I read somewhere that the seeds could make your wine a little acidic.


----------



## ibglowin (Apr 27, 2013)

Do you have enough volume for it to sink and level out or does it sink to the bottom of your one gallon jug of sorts? You may need to use a graduated cylinder to give it more height. Normally that is really only needed for a finished wine as the SG is so low. With a pre fermentation must is should bob up pretty high unless your must is just not mixed quite right (enough sugar).


----------



## jamesngalveston (Apr 27, 2013)

i used 72 ounces of juice, and 2 1/2 lbs of sugar.
recipe called for 4 1/2 lbs of berries and 2 lbs of sugar.
4 1/2 lbs of berries = 72 I hope. 
I increased the sugar, why I have no Idea, just felt good..I quess


----------



## Julie (Apr 27, 2013)

jamesngalveston said:


> i used 72 ounces of juice, and 2 1/2 lbs of sugar.
> recipe called for 4 1/2 lbs of berries and 2 lbs of sugar.
> 4 1/2 lbs of berries = 72 I hope.
> I increased the sugar, why I have no Idea, just felt good..I quess


 

You should never just blindly add sugar, you add the amount you need to bring your must to a specific gravity reading.
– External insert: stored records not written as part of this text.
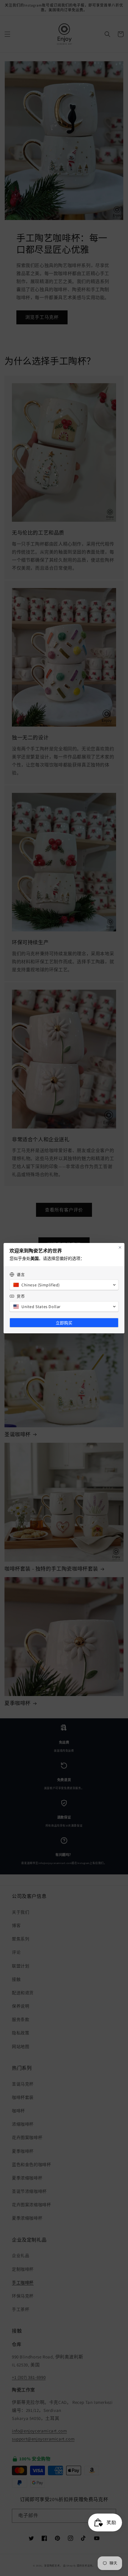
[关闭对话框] (120, 1247)
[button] (64, 1285)
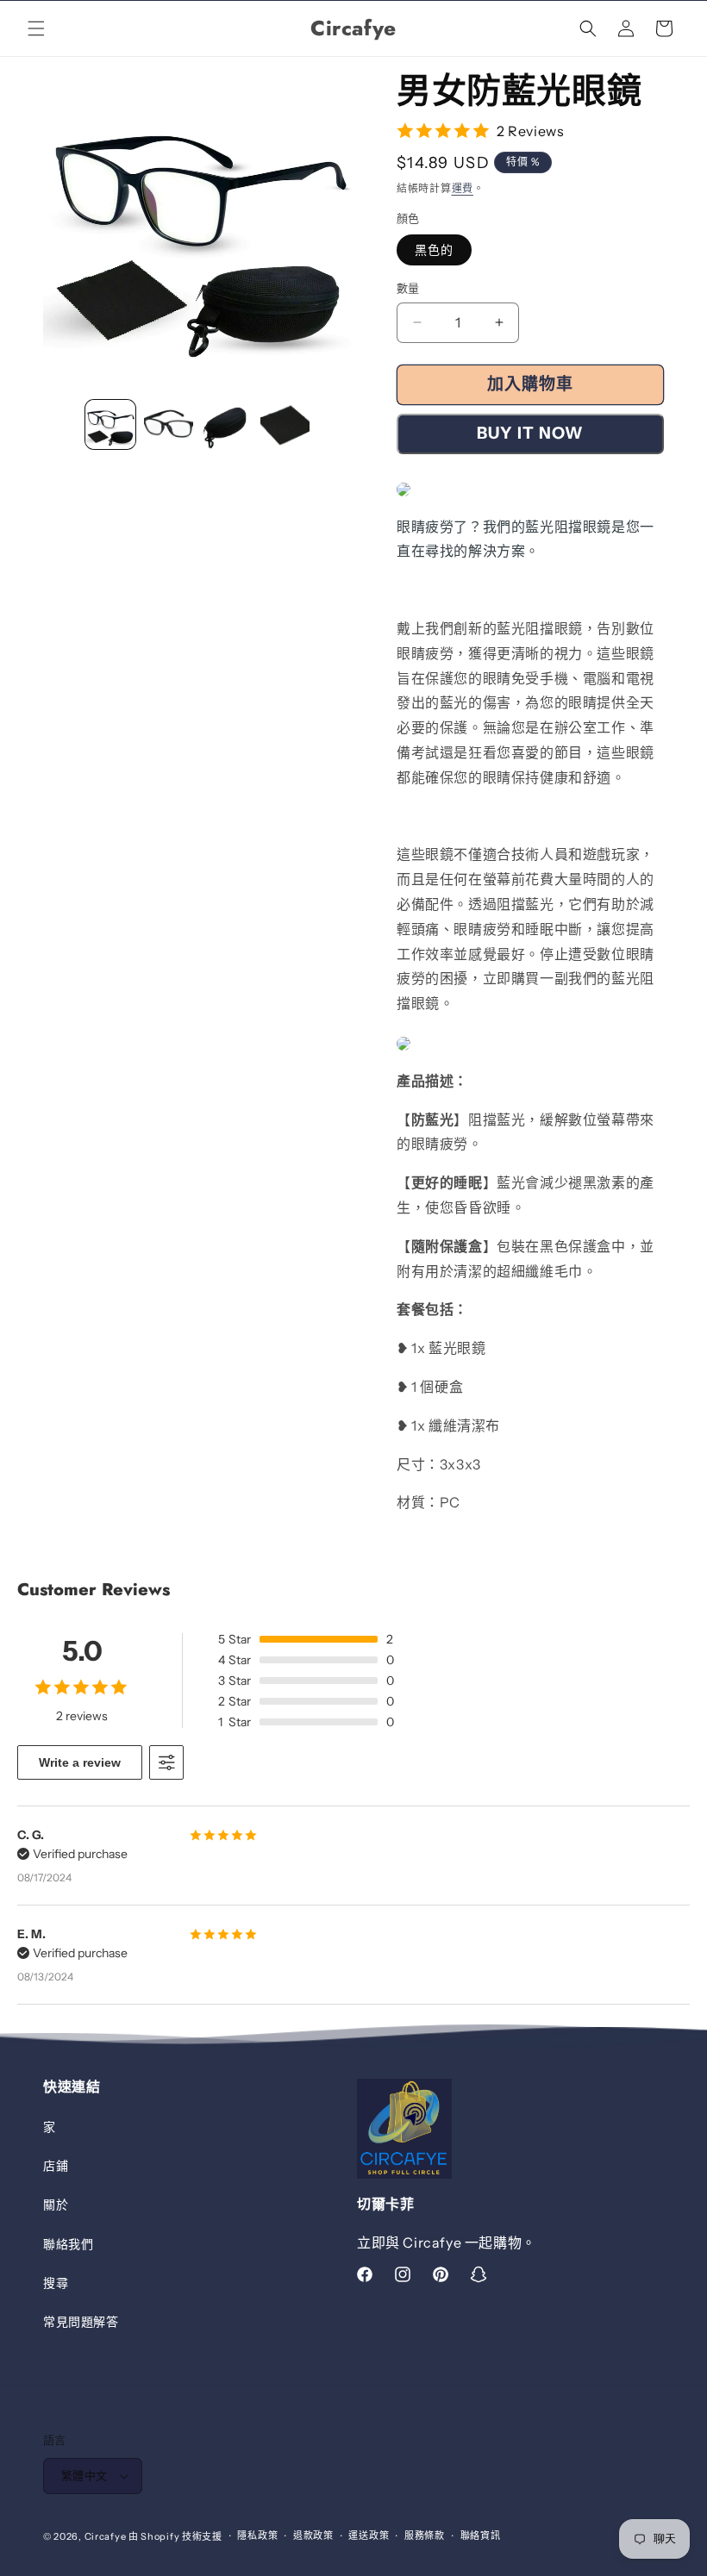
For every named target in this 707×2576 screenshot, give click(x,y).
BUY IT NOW (530, 433)
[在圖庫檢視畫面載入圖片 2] (169, 425)
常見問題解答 (81, 2322)
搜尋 (55, 2283)
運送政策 (368, 2535)
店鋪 (55, 2166)
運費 (462, 188)
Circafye (105, 2536)
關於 (55, 2204)
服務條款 (424, 2535)
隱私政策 (257, 2535)
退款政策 (313, 2535)
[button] (36, 28)
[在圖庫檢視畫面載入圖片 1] (110, 425)
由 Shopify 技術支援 (175, 2536)
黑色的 (434, 250)
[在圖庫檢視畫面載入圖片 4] (285, 425)
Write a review (80, 1762)
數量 (408, 288)
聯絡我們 (68, 2244)
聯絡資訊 (480, 2535)
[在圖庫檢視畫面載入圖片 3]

For blackberry between 1.080 and 1.090.

I agree with Mike, I think your jug is not deep enough for your hydrometer, get a cylinder that is taller than your hydrometer.


----------



## jamesngalveston (Apr 27, 2013)

ok, Like i said this is all new to me..
Thanks for the response, I appreciate it.

When I was growing up, my relatives all made muscadine wine from wild muscadines, I tried this blackberry wine, in hopes of making some out of 
muscadines when they get ripe, which i have about 5 acres of.


----------



## Julie (Apr 27, 2013)

jamesngalveston said:


> ok, Like i said this is all new to me..
> Thanks for the response, I appreciate it.
> 
> When I was growing up, my relatives all made muscadine wine from wild muscadines, I tried this blackberry wine, in hopes of making some out of
> muscadines when they get ripe, which i have about 5 acres of.


 
keep asking, there are a lot on here who will help you out and Dear Lord, 5 acres of muscadine??????? You lucky dog, there are a handful on here who are probably going to start to drool when they read that!!


----------



## jamesngalveston (Apr 27, 2013)

well any one close to Houston can come pick all they want for free.
should be ripe around august.


----------



## Duster (Apr 28, 2013)

jamesngalveston said:


> well any one close to Houston can come pick all they want for free.
> should be ripe around august.



A comment like that on this site will likely leave your vineyard bare and you with none. 
With that said I wish I was closer, I'd be camping on the property just waiting for them to ripen.


----------



## jamesngalveston (Apr 28, 2013)

i have 32 peacocks, might not be 5 acres of fruit...they love them.


----------